El precio de la vivienda usada mantiene su escalada y marca un nuevo máximo histórico en febrero tras registrar un incremento interanual del 17,7%, según los últimos datos publicados por Idealista. El mercado residencial continúa así una tendencia alcista sostenida que consolida el encarecimiento de los inmuebles en prácticamente todo el territorio de España.
En concreto, el precio medio del metro cuadrado se situó en 2.673 euros, alcanzando el nivel más elevado desde que existen registros. La subida no solo se refleja en términos anuales, sino también en la evolución mensual y trimestral, lo que confirma una dinámica de crecimiento continuado impulsada por el desequilibrio entre oferta y demanda.
El mercado de segunda mano sigue siendo el principal termómetro del sector inmobiliario. La presión compradora, unida a la escasez de vivienda disponible en determinadas zonas urbanas y áreas metropolitanas, está ejerciendo una tensión constante sobre los precios. En ciudades como Madrid, Barcelona, Valencia o Málaga, el interés por adquirir vivienda continúa siendo elevado, tanto por parte de compradores nacionales como internacionales.
Los expertos señalan que la mejora del empleo y la estabilización de los tipos de interés han favorecido la recuperación de la demanda, especialmente entre quienes habían pospuesto decisiones de compra en los últimos ejercicios. Además, el atractivo de la vivienda como activo refugio frente a la inflación y la volatilidad de otros mercados financieros ha reforzado el interés inversor.

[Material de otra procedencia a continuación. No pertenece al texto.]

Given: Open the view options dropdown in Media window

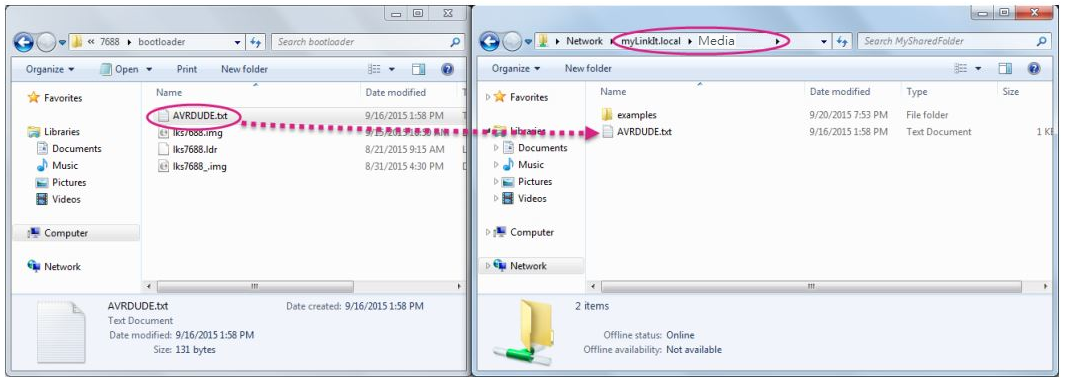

Por comunidades autónomas, la mayoría presenta incrementos interanuales de doble dígito, con especial intensidad en regiones donde la oferta es más limitada y la demanda turística o residencial extranjera tiene mayor peso. Las capitales de provincia también registran aumentos generalizados, lo que evidencia que la subida no es un fenómeno aislado, sino estructural.
El ritmo de crecimiento, sin embargo, plantea interrogantes sobre la accesibilidad a la vivienda, especialmente para jóvenes y familias con menor capacidad de ahorro. El esfuerzo financiero necesario para adquirir un inmueble continúa aumentando, en un contexto en el que los salarios no evolucionan al mismo ritmo que el precio del metro cuadrado.
Desde el sector inmobiliario se insiste en la necesidad de ampliar la oferta mediante el impulso a la promoción de vivienda nueva y la agilización de los trámites urbanísticos. La falta de stock disponible en muchas zonas tensionadas está siendo uno de los principales factores que explican la persistencia de las subidas.
Al mismo tiempo, la demanda se mantiene activa gracias a un mercado hipotecario que ha recuperado dinamismo tras los ajustes de política monetaria de los últimos años. Las entidades financieras han vuelto a competir con mayor intensidad en la concesión de préstamos, lo que facilita el acceso al crédito para determinados perfiles de comprador.
El comportamiento del mercado en los próximos meses dependerá en gran medida de la evolución de los tipos de interés, la creación de empleo y la capacidad del sector para generar nueva oferta. Por ahora, los datos de febrero reflejan un mercado tensionado, con precios en máximos históricos y una tendencia alcista que continúa marcando el pulso del inmobiliario residencial.